Looted land


We entirely agree with Hon Given Lubinda. Issues surrounding the controversial land in Libala must be sorted out before development can proceed.

It is very clear that the issue of land alienation in Lusaka is assuming anarchical levels because of the very serious connivance between officers at the Ministry of Lands and the Lusaka City Council.

Evidence  has emerged demonstrating irregular land delineation and allocation which must be explained by those who were involved in the survey, degazetting and subsequently allocation of the land to developers.

We have carried many stories showing serious discrepancy of multiple titles being offered by the Ministry of Lands for one piece of land.

Little wonder the work of the Lands Tribunal has been seriously compromised by officers who undermine the law and procedure.

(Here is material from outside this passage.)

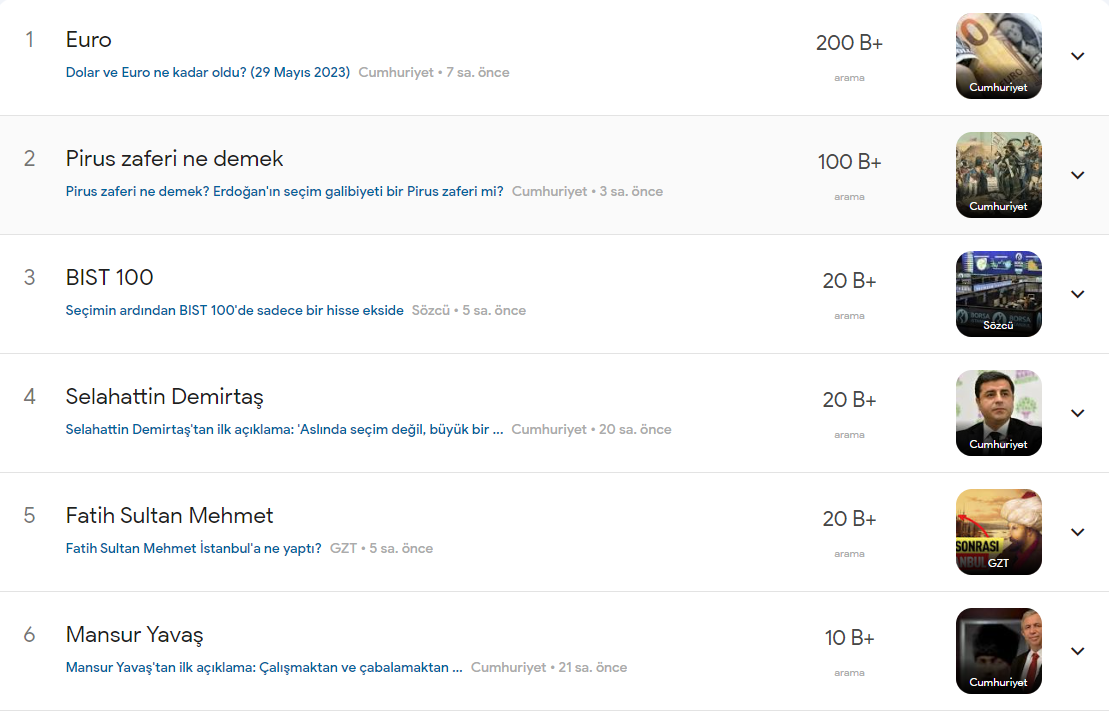
Task: Open Mansur Yavaş'tan ilk açıklama article link
Action: [264, 667]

Many plots of land that have not been surveyed for residential purposes but carrying water, sewerage and electricity installations have been allocated to residents who have proceeded to build on top of these facilities without the slightest worry or concern because they enjoy the support of public officers.

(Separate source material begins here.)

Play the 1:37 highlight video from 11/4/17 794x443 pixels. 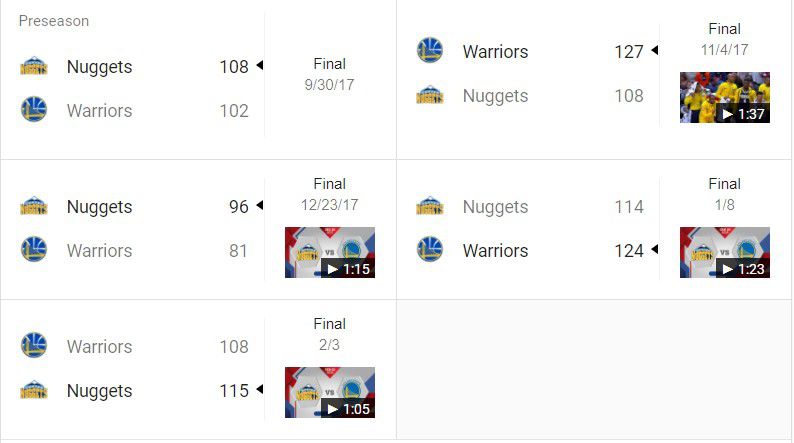coord(725,97)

This form of connivance is dangerous not only to the occupants of these properties but also to the well being of the entire neighborhood as was exhibited in a recent case where a water pipe burst flooding the entire house which had to be demolished at great cost and to the discomfiture of the community that waited for days on end for the utility company to excavate and replace the pipes.

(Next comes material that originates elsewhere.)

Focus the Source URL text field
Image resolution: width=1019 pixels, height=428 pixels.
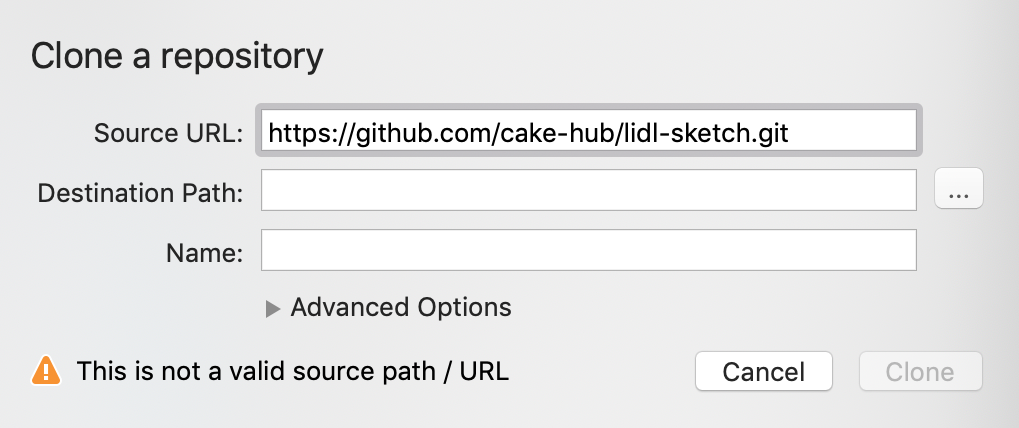tap(589, 131)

The biggest problem, it would appear is the absence of adequate oversight in the management and allocation of land. There is very little supervision at the Ministry of Lands and the respective councils resulting in virtual anarchy.

In Kabwe one worker was able to secure six plots using pseudo names. In the same town land reserved for recreation is now being developed for a shopping mall. The same is true of many other areas of the country where there is little respect for orderly development.

The task Force of illegal land allocation which came to birth in a blaze of publicity appears to have gone into slumber as the illegal sale and allocation of land continues unbated ,

Time has come for action. There must be demonstrable punitive action against erring officers who perpetuate the vice.

For a start we would urge Mr. Lubinda to investigate how the developers of the looters land obtained a title deed within a day of , lodging an application.

Anybody who has dealt with the Ministry of Lands will know that obtaining a title deed is not only time consuming but is laborious involving many agencies that have to deal with survey, numbering, allocation and finally  advertising, interviewing and allocation of the land to the successful applicant.

All this seems to have happened within the space of one week in a scheme of allocation that totally disregarded individuals that may have applied for the regularization of pieces of land many many years before.

Impunity in land allocation must be nipped in the bud otherwise it will become the norm.